If you are coming for wildflowers, then the spring is your best bet. In the spring of 2017, after all the rain we had, there was a super bloom that was something you really must experience for yourself. Here are the best spots I found to see the wildflowers.
Corner of Highway 58 and Seven Mile Road
As you enter the park from Highway 58, the views get better and better as you go along.
The best view by far was at the corner of Highway 58 and the dirt road into the park known as Seven Mile Road.
The mountains along the left side of the road were literally covered in yellow, making it a fantastic place to experience the superbloom. There was a dirt cow path that took you to the top of a small hill, and there was a massive bloom happening up there.
On the south side of the lake, there is another dirt road known as Simmler Road. This route takes you through a massive collection of yellow flowers on both sides of you as far as the eye can see.
It is a great place just to pull off and experience the bloom, as well as views over the lake.
Soda Lake Road South
If you are going home to Southern California and you have a high clearance car, then it is worth exiting through Soda Lake Road to the south. If you are from Northern California, then I would not say this is worth driving all the way down, as the blooms are just as good in the north part of the park.

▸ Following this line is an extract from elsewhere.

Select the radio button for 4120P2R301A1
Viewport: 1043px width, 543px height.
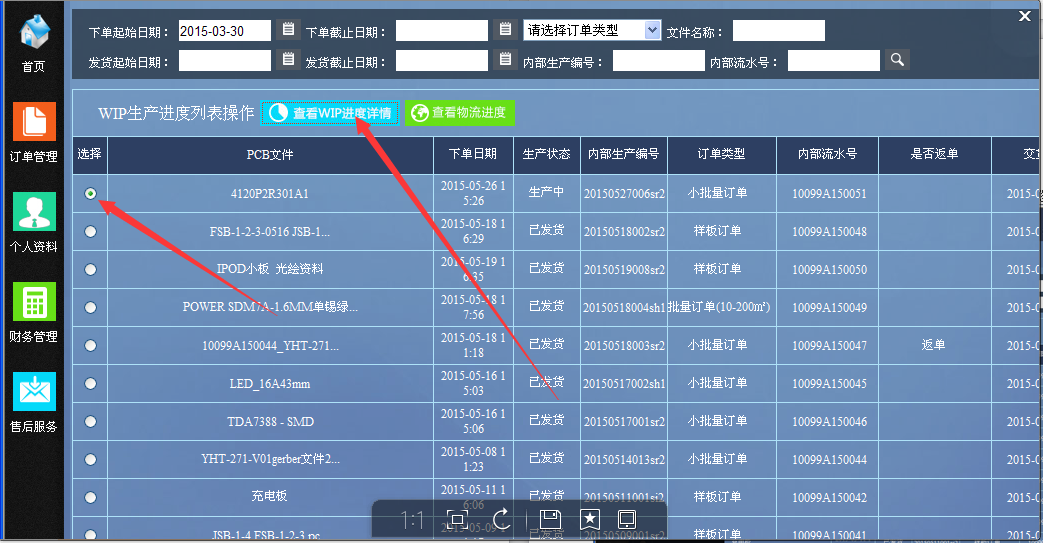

On this road, after you pass Traver Ranch, there is an extensive collection of blooms off to your left in the surrounding mountains.
The road eventually gets up close to a range of hills before it exits the park and these hills were covered in yellow as well. I pulled off and took a bunch more photos here before making my way out of the park.
Here is a video of my time exploring the park.
As you can see, Carrizo Plain is a fantastic spot to explore, especially during the 2017 super bloom. If you have the time, it is worth the drive to see the amazing spectacle. Let me know if you go in the comments and what you thought.